Lown’s expansive vision of the role of medicine has very much informed the Lown Institute Hospitals Index. American hospitals are justifiably admired for their innovative technology and highly skilled physicians and nurses. Their acute care is second to none. But the health of our nation lags behind every other wealthy country on the planet. One reason is a highly commercialized health care system that forces hospitals to chase revenue to stay afloat—or, as hospital CEOs sometimes say, “No margin, no mission.” That means a focus on filling beds, attracting patients with well-paying (read: private) insurance, and prioritizing high-margin procedures. Uneven quality of care among different hospitals, varying rates of unnecessary tests and treatments, and very different profiles in social responsibility are the natural result.

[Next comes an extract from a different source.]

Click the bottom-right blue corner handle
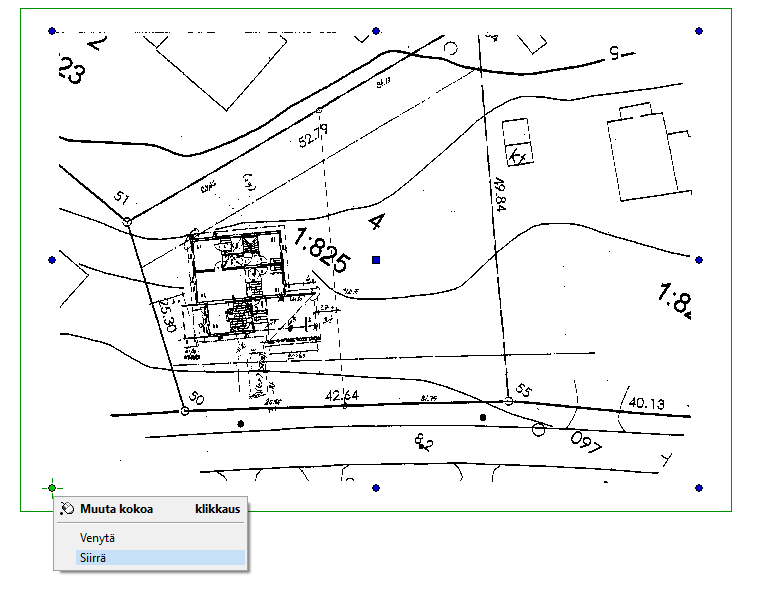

Existing hospital rankings have examined only one of these aspects of hospital performance—quality—and those rankings have changed hospitals’ aspirations. But we believe that hospitals can and want to avoid unnecessary treatments too. They also want look beyond their four walls to engage more directly with the needs of their communities. What’s been lacking is a context that both expects them to move in that direction and provides them with clear guidance on how to do it. The Lown Institute Hospitals Index put its shoulder to that wheel.

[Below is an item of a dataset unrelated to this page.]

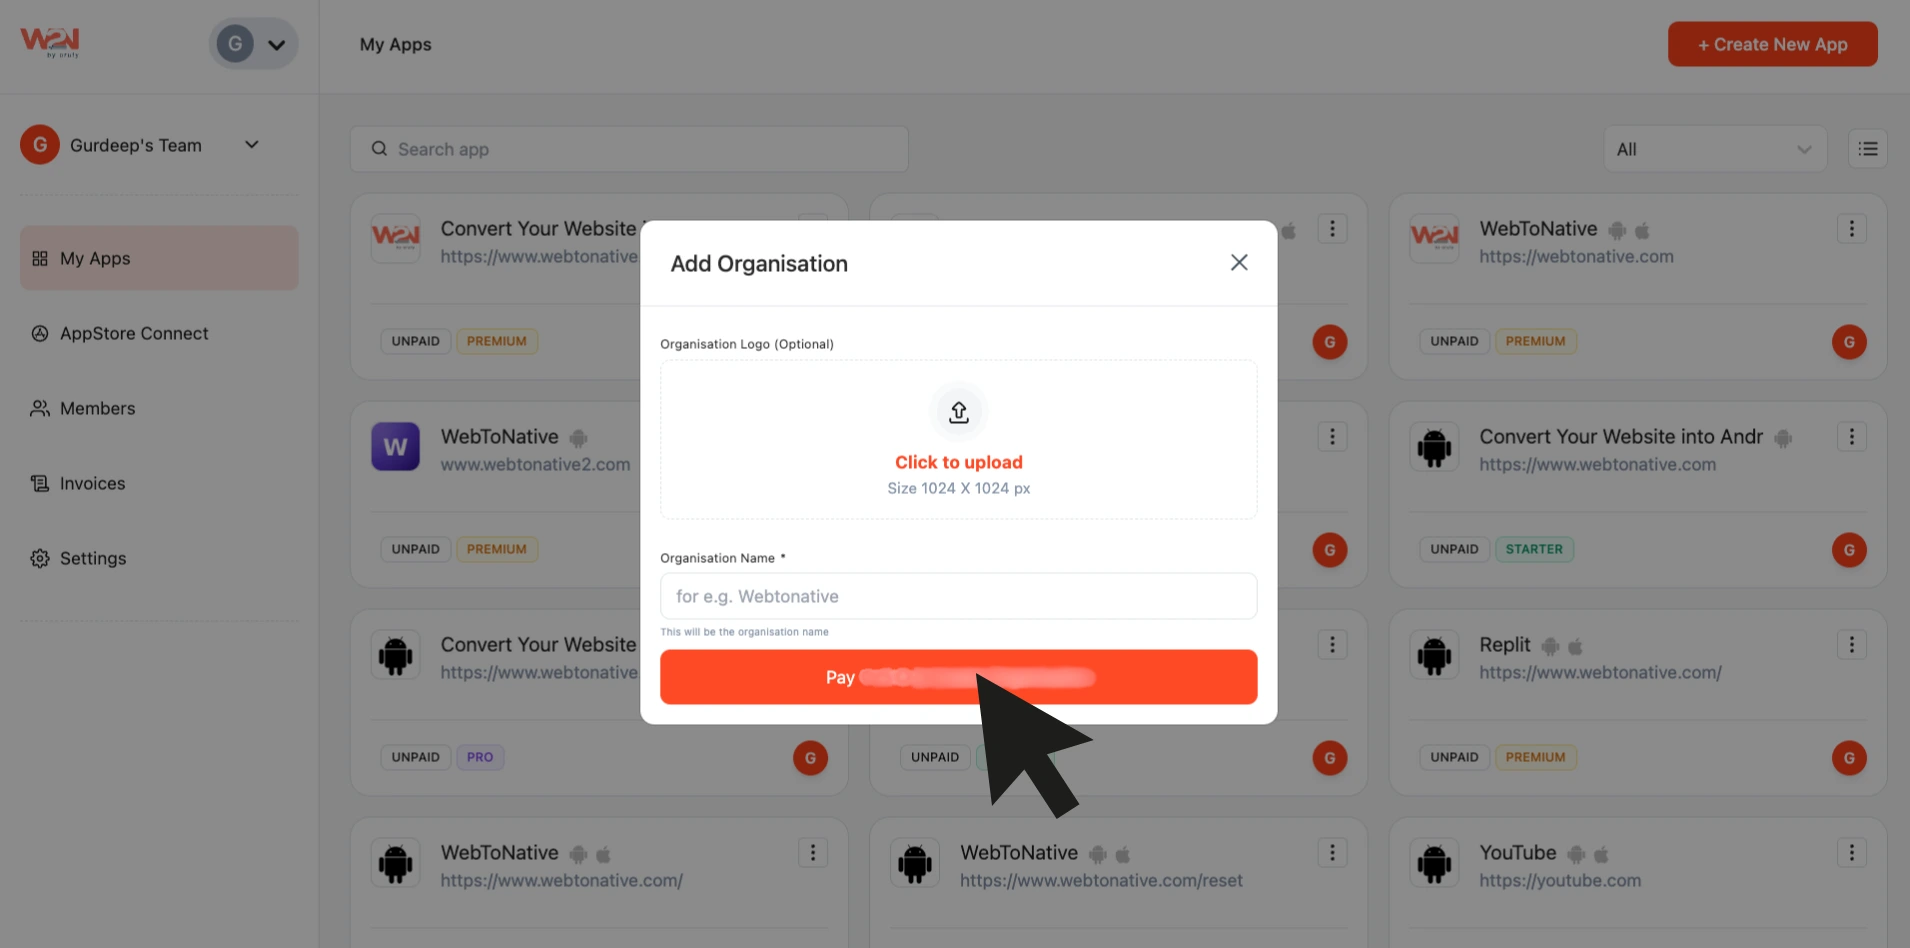Click the Create New App button
The height and width of the screenshot is (948, 1910).
[1772, 44]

To build our index, we talked to a wide variety of policy experts, physicians, nurses, patient activists, researchers, and hospital CEOs. Everyone said patient outcomes had to come first, so we examined how more than 3,300 hospitals are doing in terms of deaths, readmissions, patient safety, and satisfaction—all widely used measures for patient outcomes. In order to adjust for the different risks of individual patients and their communities, we applied the Risk Stratification Index, or RSI, a machine-learning algorithm in the public domain. After that, we measured unnecessary and inappropriate care using proven data methods, applying them for the first time to individual hospitals.

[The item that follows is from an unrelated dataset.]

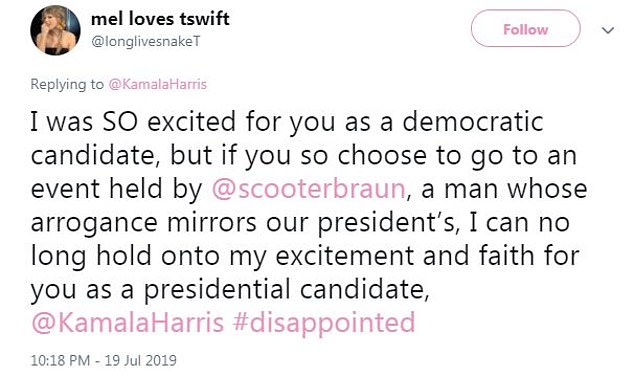Expand the tweet options chevron beside Follow
This screenshot has width=634, height=376.
click(x=608, y=30)
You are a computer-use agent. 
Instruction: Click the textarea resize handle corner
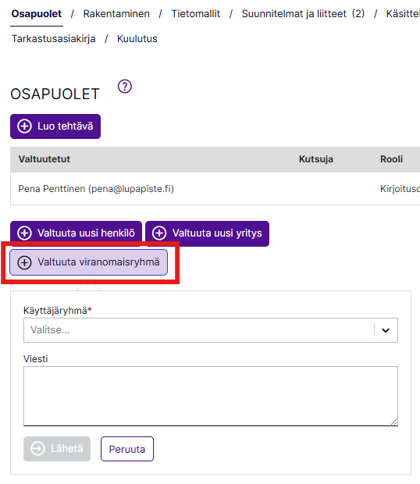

Everyone we spoke with encouraged us to find ways to measure hospitals’ fulfillment of their social mission, or what we call “civic leadership.” This was more difficult. The Internal Revenue Service requires nonprofits to disclose how much they spend on “community benefit,” such as charity care, which comprises one aspect of civic leadership. But the reporting is patchy, and much of what is reported seems barely to meet the intent of the rule. We took this all into consideration.
We also measured the ratio of hospital CEO pay to worker pay, a yardstick in other industries for fairness and corporate citizenship. Inequality is a powerful factor in determining health, and as the largest employers in many locations, hospitals’ pay equity can have an impact on the health of the entire region. To the best of our knowledge, this ratio has never before been reported for hospitals.
Finally, we invented an entirely new metric, which we called “inclusivity,” to identify hospitals that do an especially good job of caring for all the people in their area. This metric shows the degree to which a hospital’s patients reflect the demographics of the community around it and allowed us to acknowledge hospitals that welcome people regardless of income, education, or race. (For more information, see our methodology.)
The actual number crunching, using a huge range of data sets, has been a two-year odyssey that has taxed the resources of a very small organization. We’re thankful to have had the Washington Monthly as a thought partner during the development of the Lown Institute Hospitals Index and are grateful that they used it to power their rankings. The fact is, some hospitals are “doing it all,” performing well on patient outcomes, civic leadership, and avoiding overuse. Based on our conversations, we believe that most, if not all, hospital leaders and staff want to succeed in each category. The Lown Index points the way forward and creates a fresh set of expectations for the health system Americans both want and need.